Negli ultimi anni alcuni catanesi si sono distinti al tavolo verde, tanto che i loro nomi sono divenuti importanti nel circuito del Texas Hold’em. È obbligatorio cominciare dal giovane Luca Moschitta, che nel 2009 si è aggiudicato il titolo di Supernova Elite più giovane di sempre ed è stato il primo a comprarsi due Porsche usando solo i FPP, ossia i Frequent Player Points. L’asso catanese ha infatti preso una Porsche Carrera nel 2010 e ha bissato l’acquisto l’anno successivo con una Porsche Cayman. Certo non stupisce il fatto che Luca, oggi venticinquenne e giocatore professionista già da qualche anno, abbia portato in quel di Catania due premi così ghiotti.

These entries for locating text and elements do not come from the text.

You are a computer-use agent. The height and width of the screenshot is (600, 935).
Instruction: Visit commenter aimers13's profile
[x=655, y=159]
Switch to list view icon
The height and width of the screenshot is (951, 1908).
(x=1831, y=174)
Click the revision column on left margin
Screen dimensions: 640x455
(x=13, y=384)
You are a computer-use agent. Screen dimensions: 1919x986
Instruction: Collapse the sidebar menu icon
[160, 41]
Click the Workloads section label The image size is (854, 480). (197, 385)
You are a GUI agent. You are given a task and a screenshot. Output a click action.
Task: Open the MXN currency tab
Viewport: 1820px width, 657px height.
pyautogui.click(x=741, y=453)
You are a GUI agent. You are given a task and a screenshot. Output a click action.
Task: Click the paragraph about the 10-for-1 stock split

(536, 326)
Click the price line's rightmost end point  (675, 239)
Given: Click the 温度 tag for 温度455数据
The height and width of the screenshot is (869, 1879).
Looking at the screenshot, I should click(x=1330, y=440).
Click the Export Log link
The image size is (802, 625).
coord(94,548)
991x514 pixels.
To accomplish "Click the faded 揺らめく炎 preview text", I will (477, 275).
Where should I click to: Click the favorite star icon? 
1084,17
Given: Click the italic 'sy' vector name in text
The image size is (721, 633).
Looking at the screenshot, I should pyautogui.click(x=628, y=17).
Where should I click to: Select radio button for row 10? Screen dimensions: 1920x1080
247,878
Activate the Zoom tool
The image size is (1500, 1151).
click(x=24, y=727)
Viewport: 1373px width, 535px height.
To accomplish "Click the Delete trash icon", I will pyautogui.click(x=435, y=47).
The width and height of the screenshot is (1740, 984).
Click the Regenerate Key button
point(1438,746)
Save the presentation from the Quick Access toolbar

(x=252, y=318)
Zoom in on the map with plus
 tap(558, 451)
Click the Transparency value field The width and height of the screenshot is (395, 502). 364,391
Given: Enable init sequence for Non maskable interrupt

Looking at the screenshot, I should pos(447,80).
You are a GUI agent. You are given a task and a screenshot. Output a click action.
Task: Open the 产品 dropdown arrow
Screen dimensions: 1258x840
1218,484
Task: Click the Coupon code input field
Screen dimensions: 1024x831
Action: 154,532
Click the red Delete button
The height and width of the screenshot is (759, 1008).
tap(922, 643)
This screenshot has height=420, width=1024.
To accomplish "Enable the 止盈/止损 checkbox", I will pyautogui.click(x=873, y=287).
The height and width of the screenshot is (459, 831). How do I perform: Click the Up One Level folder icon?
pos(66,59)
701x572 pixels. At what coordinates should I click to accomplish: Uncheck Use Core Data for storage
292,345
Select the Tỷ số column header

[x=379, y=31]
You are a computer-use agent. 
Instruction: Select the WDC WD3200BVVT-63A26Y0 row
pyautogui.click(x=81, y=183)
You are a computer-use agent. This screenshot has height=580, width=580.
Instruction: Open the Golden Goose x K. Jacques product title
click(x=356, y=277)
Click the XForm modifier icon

Nel live ha all’attivo una vittoria all’Italian Poker Tourdi Saint Vincent nel 2013, che gli è valsa 180 mila euro, un primo posto al People Poker Tour di Nova Gorica nello stesso anno e la nomination come “Most inspiring young poker player 2013”. Il suo gioco però si esprime al meglio nei tornei online, che gli hanno permesso di conquistare le automobili e il titolo di SNE. Dopo un 2014 piatto, Luca si prepara ad affrontare di petto il 2015 per il quale ha già anticipato di volersi concentrare sui tornei live WSOP, WPT e EPT, mentre per quanto riguarda i tornei online, cercherà di giocare una media di 1000-1500 tornei. Moschitta si è appassionato al gioco del poker, precisamente alla variante Texas Hold’em, quando era un diciottenne. I giochi di poker sono infatti diversi, dal tradizionale all’Omaha, al Seven Card Stud e Badugi, ma nessuno di questi ha raggiunto un successo di pubblico del Texas Hold’em. Questa variante limita l’influenza della fortuna e premia l’abilità personale, che significa studio delle regole, abilità di calcolo e tanta pratica. È infatti da sprovveduti sedersi al tavolo verde senza conoscere le probabilità che hanno certe carte di vincere, senza sapere cosa siano le pot odds oppure senza saper calcolare il valore atteso.

Luigi Corsetti

Abilità che caratterizzano anche Luigi Corsetti, altro astro nascente del firmamento catanese. Nel 2013, anno che evidentemente ha portato bene alla cittadina siciliana, Luigi ha sbancato l’Italian Poker Open numero 10 sconfiggendo 2491 avversari all’età di appena 21 anni. Corsetti, caratterizzato da grosse cuffie arancioni portate attorno al collo, non era un poker pro come il collega Moschitta, ma ciò non gli ha impedito di portare a casa i 180 mila euro del premio e prendersi una pausa per riflettere su come investirli.

Il terzo giocatore degno di essere menzionato è Antonino Leotta, nato ad Adrano in provincia di Catania. Sempre nel 2013, il siciliano dallo stile aggressivo è riuscito a partecipare all’IPT Gran Final arrivando all’ultimo tavolo con 1.335.000 chips e concludendolo in settima posizione con una vincita di 14 mila euro. “Assocatania”, questo il suo nickname su PokerStars.it, lavora come grossista di alimenti e bevande e probabilmente la sua professione non gli permette di dedicarsi totalmente al poker.

Per raggiungere i livelli di un poker pro, infatti, è necessario applicarsi alla disciplina molte ore al giorno, come succede per eccellere in qualsiasi altra attività professionale. Pochi giorni fa, il 23 gennaio, Moschitta ha scritto sul suo blog: «Ho investito diverse ore nell’analisi del mio gioco rivedendo le mie mani e le mie statistiche. Grazie allo studio degli ultimi mesi mi sento un giocatore molto più preparato rispetto a prima, sto giocando un buon Poker ed i risultati prima o poi arriveranno». Analisi, studio, tempo: ecco le parole vincenti di un campione come Luca che, per dedicarsi ancora di più al poker, si è recentemente trasferito a Malta. L’isola, meta pokeristica per eccellenza insieme a Sanremo, non è molto lontana dalla sua Sicilia, ma questo non basta a fargli dimenticare la terra natia: «Mi sono trasferito perché vivere lì aiuta molto a svolgere il mio lavoro ‒ ha detto Moschitta in un’intervista ‒, ma l’Italia è il posto più bello al Mondo!».